We are pleased to announce our establishing a formal relationship with our brothers and sisters in the Northumbria Community. Fr. Vincent and I will make our way to visit the community in late summer, before Fall.
The Rule of Northumbria is one of simplicity which encompasses the teachings of Christ in totality.
Our Rule of Life
‘The Rule we embrace and keep will be that of AVAILABILITY and VULNERABILITY.
We are called to be AVAILABLE to God and to others:
Firstly to be available to God in the cell of our own heart when we can be turned towards Him, and seek His face; then to be available to others in a call to exercise hospitality, recognizing that in welcoming others we honor and welcome the Christ Himself; then to be available to others through participation in His care and concern for them, by praying and interceding for their situations in the power of the Holy Spirit; then to be available for participation in mission of various kinds according to the calling and initiatives of the Spirit.
We are called to intentional, deliberate VULNERABILITY:
We embrace the vulnerability of being teachable expressed in: a discipline of prayer; in exposure to Scripture; a willingness to be accountable to others in ordering our ways and our heart in order to effect change.
We embrace the responsibility of taking the heretical imperative: by speaking out when necessary or asking awkward questions that will often upset the status quo; by making relationships the priority, and not reputation.
We embrace the challenge to live as church without walls, living openly amongst unbelievers and other believers in a way that the life of God in ours can be seen, challenged or questioned. This will involve us building friendships outside our Christian ghettos or club-mentality, not with ulterior evangelistic motives, but because we genuinely care.

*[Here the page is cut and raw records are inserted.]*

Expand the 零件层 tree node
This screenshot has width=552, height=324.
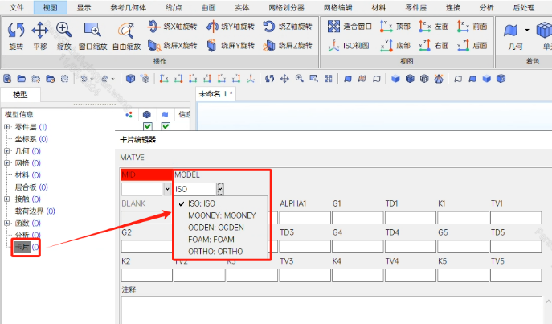(x=7, y=127)
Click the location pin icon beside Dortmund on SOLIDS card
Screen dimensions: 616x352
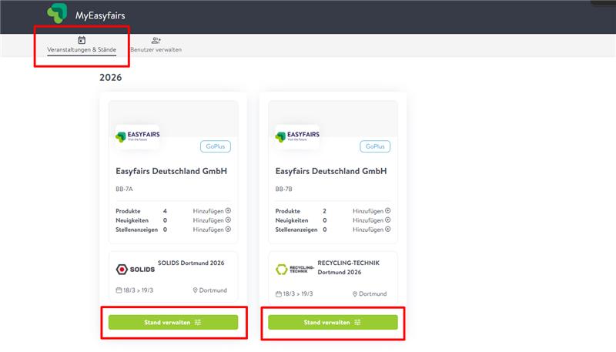tap(196, 290)
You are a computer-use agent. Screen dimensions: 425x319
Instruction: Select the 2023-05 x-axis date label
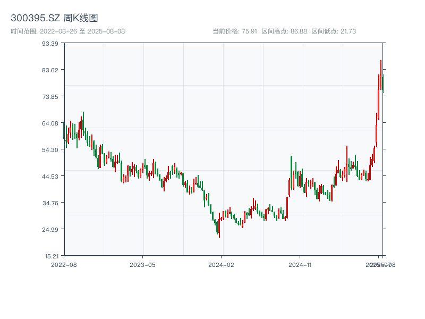click(x=142, y=264)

Our Rule of Life is at the heart of who we are.:
A Rule of life is absolutely essential to any monastic life. It says ‘this is who we are, this is our story’; and it reminds us of those things God has put on our hearts, calling us back to our foundations. The idea of a Rule of life developed in Christian monastic communities, and indeed, monasteries and convents today still function under a Rule, the best-known of which is that of St Benedict, dating from the 6th century. Monastic stability is based on accountability to the Rule of life; it serves as a framework for freedom – not as a set of rules that restrict or deny life, but as a way of living out our vocation alone and together. It is rooted in Scripture, pointing always to Christ; and, in the words of St Benedict, it is ‘simply a handbook to make the very radical demands of the gospel a practical reality in daily life.’